▶ **MATERIAL PROVIDED**:
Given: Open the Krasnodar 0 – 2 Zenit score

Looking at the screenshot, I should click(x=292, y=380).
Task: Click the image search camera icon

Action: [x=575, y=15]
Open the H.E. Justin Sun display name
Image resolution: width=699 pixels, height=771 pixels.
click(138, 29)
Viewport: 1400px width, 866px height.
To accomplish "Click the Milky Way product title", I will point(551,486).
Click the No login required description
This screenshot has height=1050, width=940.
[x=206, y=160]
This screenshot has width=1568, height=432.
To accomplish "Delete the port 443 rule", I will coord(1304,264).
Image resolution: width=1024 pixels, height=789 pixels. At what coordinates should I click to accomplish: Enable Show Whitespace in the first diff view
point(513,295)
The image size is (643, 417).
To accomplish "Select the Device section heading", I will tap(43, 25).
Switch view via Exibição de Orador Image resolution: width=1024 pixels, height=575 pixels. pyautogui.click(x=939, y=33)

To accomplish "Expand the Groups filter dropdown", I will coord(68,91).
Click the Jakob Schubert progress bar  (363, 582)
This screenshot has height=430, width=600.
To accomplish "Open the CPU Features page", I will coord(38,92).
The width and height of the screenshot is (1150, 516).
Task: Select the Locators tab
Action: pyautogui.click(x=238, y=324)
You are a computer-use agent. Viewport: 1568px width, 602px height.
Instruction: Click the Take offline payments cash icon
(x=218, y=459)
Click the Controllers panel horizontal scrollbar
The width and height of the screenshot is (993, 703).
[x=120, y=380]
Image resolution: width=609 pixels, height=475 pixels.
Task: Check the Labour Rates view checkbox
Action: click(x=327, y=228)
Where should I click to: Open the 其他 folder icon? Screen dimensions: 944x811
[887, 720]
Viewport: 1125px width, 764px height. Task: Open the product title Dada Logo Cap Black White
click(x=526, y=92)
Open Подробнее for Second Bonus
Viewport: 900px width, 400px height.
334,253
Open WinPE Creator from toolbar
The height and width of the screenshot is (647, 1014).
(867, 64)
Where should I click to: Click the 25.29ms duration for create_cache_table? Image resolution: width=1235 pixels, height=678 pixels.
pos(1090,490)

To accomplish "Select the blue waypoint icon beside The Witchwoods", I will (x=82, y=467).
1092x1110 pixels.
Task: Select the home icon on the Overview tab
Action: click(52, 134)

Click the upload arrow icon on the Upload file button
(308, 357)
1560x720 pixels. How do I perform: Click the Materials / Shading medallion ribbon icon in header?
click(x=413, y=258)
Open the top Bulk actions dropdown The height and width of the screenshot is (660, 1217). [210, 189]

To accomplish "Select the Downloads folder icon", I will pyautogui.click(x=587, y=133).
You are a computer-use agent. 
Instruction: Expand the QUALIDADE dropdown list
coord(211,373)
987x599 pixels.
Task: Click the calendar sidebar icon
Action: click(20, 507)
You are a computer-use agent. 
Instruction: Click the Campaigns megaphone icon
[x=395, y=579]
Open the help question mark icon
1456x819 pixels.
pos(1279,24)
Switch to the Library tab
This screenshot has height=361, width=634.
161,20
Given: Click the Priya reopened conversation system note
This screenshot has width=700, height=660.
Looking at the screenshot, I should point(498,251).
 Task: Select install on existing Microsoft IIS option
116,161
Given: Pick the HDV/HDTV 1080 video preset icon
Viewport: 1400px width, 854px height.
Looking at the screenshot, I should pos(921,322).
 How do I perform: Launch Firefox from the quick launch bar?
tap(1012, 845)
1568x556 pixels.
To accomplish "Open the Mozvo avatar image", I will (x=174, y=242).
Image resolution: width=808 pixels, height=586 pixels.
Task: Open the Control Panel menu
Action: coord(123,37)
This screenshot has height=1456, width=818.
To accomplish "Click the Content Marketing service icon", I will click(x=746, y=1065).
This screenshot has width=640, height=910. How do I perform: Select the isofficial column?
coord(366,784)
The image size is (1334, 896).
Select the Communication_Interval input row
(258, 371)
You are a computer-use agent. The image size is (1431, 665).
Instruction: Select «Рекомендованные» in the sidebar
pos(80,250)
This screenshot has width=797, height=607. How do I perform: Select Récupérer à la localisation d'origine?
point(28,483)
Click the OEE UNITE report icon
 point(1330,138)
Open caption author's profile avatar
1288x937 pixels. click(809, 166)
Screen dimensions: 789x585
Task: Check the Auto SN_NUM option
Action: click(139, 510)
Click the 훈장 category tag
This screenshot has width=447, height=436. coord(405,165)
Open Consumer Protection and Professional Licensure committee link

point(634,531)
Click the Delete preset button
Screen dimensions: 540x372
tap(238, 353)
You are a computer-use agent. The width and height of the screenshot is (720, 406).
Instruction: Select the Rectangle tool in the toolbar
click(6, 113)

▶ **TASK REQUIREMENTS**:
Every line of the material is to be set down again verbatim.

▶ **THE COMPLETED TASK**:
Given: Open the Krasnodar 0 – 2 Zenit score

Looking at the screenshot, I should click(x=292, y=380).
Task: Click the image search camera icon

Action: [x=575, y=15]
Open the H.E. Justin Sun display name
Image resolution: width=699 pixels, height=771 pixels.
click(138, 29)
Viewport: 1400px width, 866px height.
To accomplish "Click the Milky Way product title", I will point(551,486).
Click the No login required description
This screenshot has height=1050, width=940.
[x=206, y=160]
This screenshot has width=1568, height=432.
To accomplish "Delete the port 443 rule", I will coord(1304,264).
Image resolution: width=1024 pixels, height=789 pixels. At what coordinates should I click to accomplish: Enable Show Whitespace in the first diff view
point(513,295)
The image size is (643, 417).
To accomplish "Select the Device section heading", I will tap(43, 25).
Switch view via Exibição de Orador Image resolution: width=1024 pixels, height=575 pixels. pyautogui.click(x=939, y=33)

To accomplish "Expand the Groups filter dropdown", I will coord(68,91).
Click the Jakob Schubert progress bar  (363, 582)
This screenshot has height=430, width=600.
To accomplish "Open the CPU Features page", I will coord(38,92).
The width and height of the screenshot is (1150, 516).
Task: Select the Locators tab
Action: pyautogui.click(x=238, y=324)
You are a computer-use agent. Viewport: 1568px width, 602px height.
Instruction: Click the Take offline payments cash icon
(x=218, y=459)
Click the Controllers panel horizontal scrollbar
The width and height of the screenshot is (993, 703).
[x=120, y=380]
Image resolution: width=609 pixels, height=475 pixels.
Task: Check the Labour Rates view checkbox
Action: click(x=327, y=228)
Where should I click to: Open the 其他 folder icon? Screen dimensions: 944x811
[887, 720]
Viewport: 1125px width, 764px height. Task: Open the product title Dada Logo Cap Black White
click(x=526, y=92)
Open Подробнее for Second Bonus
Viewport: 900px width, 400px height.
334,253
Open WinPE Creator from toolbar
The height and width of the screenshot is (647, 1014).
(867, 64)
Where should I click to: Click the 25.29ms duration for create_cache_table? Image resolution: width=1235 pixels, height=678 pixels.
pos(1090,490)

To accomplish "Select the blue waypoint icon beside The Witchwoods", I will (x=82, y=467).
1092x1110 pixels.
Task: Select the home icon on the Overview tab
Action: click(52, 134)

Click the upload arrow icon on the Upload file button
(308, 357)
1560x720 pixels. How do I perform: Click the Materials / Shading medallion ribbon icon in header?
click(x=413, y=258)
Open the top Bulk actions dropdown The height and width of the screenshot is (660, 1217). [210, 189]

To accomplish "Select the Downloads folder icon", I will pyautogui.click(x=587, y=133).
You are a computer-use agent. 
Instruction: Expand the QUALIDADE dropdown list
coord(211,373)
987x599 pixels.
Task: Click the calendar sidebar icon
Action: click(20, 507)
You are a computer-use agent. 
Instruction: Click the Campaigns megaphone icon
[x=395, y=579]
Open the help question mark icon
1456x819 pixels.
pos(1279,24)
Switch to the Library tab
This screenshot has height=361, width=634.
161,20
Given: Click the Priya reopened conversation system note
This screenshot has width=700, height=660.
Looking at the screenshot, I should point(498,251).
 Task: Select install on existing Microsoft IIS option
116,161
Given: Pick the HDV/HDTV 1080 video preset icon
Viewport: 1400px width, 854px height.
Looking at the screenshot, I should pos(921,322).
 How do I perform: Launch Firefox from the quick launch bar?
tap(1012, 845)
1568x556 pixels.
To accomplish "Open the Mozvo avatar image", I will (x=174, y=242).
Image resolution: width=808 pixels, height=586 pixels.
Task: Open the Control Panel menu
Action: coord(123,37)
This screenshot has height=1456, width=818.
To accomplish "Click the Content Marketing service icon", I will click(x=746, y=1065).
This screenshot has width=640, height=910. How do I perform: Select the isofficial column?
coord(366,784)
The image size is (1334, 896).
Select the Communication_Interval input row
(258, 371)
You are a computer-use agent. The image size is (1431, 665).
Instruction: Select «Рекомендованные» in the sidebar
pos(80,250)
This screenshot has width=797, height=607. How do I perform: Select Récupérer à la localisation d'origine?
point(28,483)
Click the OEE UNITE report icon
 point(1330,138)
Open caption author's profile avatar
1288x937 pixels. click(809, 166)
Screen dimensions: 789x585
Task: Check the Auto SN_NUM option
Action: click(139, 510)
Click the 훈장 category tag
This screenshot has width=447, height=436. coord(405,165)
Open Consumer Protection and Professional Licensure committee link

point(634,531)
Click the Delete preset button
Screen dimensions: 540x372
tap(238, 353)
You are a computer-use agent. The width and height of the screenshot is (720, 406).
Instruction: Select the Rectangle tool in the toolbar
click(6, 113)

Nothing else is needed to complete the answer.